# Vlookup vs Index/Match



## iknowu99 (Sep 2, 2008)

Hello All,

I have seen awhile back formulas that would emulate vlookup and would lookup not only to the right of the table array but also to the left and anywhere, i believe they used index formula and match formula in combination and it would act like vlookup/hlookup. Which way is faster for excel to calculate?


----------



## Jonmo1 (Sep 2, 2008)

Oops, I accidentally voted for Vlookup, meant to vote for Index/Match.
Can a moderator correct it?


----------



## iknowu99 (Sep 2, 2008)

jonmo1 you the only one :D

for others, please see :
http://www.mrexcel.com/forum/showthread.php?t=339373


----------



## NateO (Sep 2, 2008)

Ask yourself this, which of the two commits the smaller array to memory.

There's your answer. 
	

	
	
		
		

		
			





*Edit:* I might have to rethink that, Vlookup() would make one memory commitment, and Index(Match()) would make two. When in doubt, use a timer.

Still, you have to love the flexibility of Index(Match())


----------



## Domski (Sep 2, 2008)

I think the two of them have their place.

If I want to quickly populate a column of data based from one column in another table of data I will often use Vlookup. It's quicker to type as well.

On the other hand Index and Match is far more flexible. One of my main uses for it is adding multiple columns of info from one table into another. In this case I will do the match in one column and then use multiple Index formulas in the other. Another advantage of match is that it has the 3 possible switches (-1,0,1) where Vlookup is limited to just the 2 (True, False).

Dom


----------



## SydneyGeek (Sep 3, 2008)

Definitely horses for courses. If you need to look left, it's a no-brainer. If you are pulling data from many columns away, INDEX/MATCH too. For narrow tables, VLOOKUP is pretty good. 
I also find that teaching VLOOKUP is easier than INDEX/MATCH -- it can take a bit to get your head around it initially. 

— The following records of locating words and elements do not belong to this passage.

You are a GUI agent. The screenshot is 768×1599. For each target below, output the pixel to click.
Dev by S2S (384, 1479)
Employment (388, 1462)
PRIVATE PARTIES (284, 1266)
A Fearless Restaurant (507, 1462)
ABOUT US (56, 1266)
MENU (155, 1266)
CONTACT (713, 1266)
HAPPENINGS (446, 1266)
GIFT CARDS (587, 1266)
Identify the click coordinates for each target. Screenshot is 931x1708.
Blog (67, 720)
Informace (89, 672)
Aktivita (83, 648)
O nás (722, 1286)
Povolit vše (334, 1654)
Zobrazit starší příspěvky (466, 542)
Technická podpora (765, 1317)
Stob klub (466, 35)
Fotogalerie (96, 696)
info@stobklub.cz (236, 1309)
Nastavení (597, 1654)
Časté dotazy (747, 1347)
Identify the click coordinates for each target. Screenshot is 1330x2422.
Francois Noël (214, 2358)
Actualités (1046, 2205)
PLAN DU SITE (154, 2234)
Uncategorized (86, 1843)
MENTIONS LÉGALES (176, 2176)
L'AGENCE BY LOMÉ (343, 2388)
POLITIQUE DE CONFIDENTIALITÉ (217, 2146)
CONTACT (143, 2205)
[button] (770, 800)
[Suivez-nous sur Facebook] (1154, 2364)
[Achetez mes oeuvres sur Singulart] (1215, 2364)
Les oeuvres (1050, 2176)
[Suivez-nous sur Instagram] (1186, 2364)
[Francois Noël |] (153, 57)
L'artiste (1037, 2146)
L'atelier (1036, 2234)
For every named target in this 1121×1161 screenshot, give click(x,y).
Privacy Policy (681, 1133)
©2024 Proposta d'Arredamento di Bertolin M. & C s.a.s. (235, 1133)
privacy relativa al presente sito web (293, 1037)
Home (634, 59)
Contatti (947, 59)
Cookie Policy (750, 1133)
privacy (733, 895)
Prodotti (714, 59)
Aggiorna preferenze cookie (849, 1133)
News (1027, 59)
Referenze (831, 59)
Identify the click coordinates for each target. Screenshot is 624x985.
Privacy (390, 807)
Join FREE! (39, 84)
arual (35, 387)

And... INDEX/MATCH as an array lets you find the first non-zero value (eg, break-even point in a cash flow). So for flexibility it's the winner for me.

Denis


----------



## Cbrine (Sep 3, 2008)

While I agree that the index match combination is much more flexible than the vlookup(left lookups, and multiple criteria), I would have to agree with Denis.  I've had to many nightmares with updating the range of the index, but forgeting to update the match portion....ends up with valid looking results, that are totally wrong.  (PS-I know that named ranges would eliminate this issue, but I didn't use them at the time I learn the index/match, and now I'm addicted to vlookup)


----------



## DigitalHik (Sep 3, 2008)

I think both are extremely useful tools in their respective contexts. For pulling data from pivot tables into reports, Vlookup is definitely the way to go. For pulling data into a chart or report based on one key field of data, then by all means, Index.


----------



## TinaP (Sep 3, 2008)

Vlookup when I can; Index/Match when required.


----------



## schielrn (Sep 3, 2008)

On a side note, on other boards like this that have polls, there is an option to see who has voted for which topic, is it just that the poll creator has disabled this option or is it not available (I have not created a poll so I don't know)?


----------



## Domski (Sep 3, 2008)

schielrn said:


> On a side note, on other boards like this that have polls, there is an option to see who has voted for which topic, is it just that the poll creator has disabled this option or is it not available (I have not created a poll so I don't know)?


 
As far as I know on here you can only view the statistical results, who's voted for what is anonymous to the standard user who creates the poll.

Dom


----------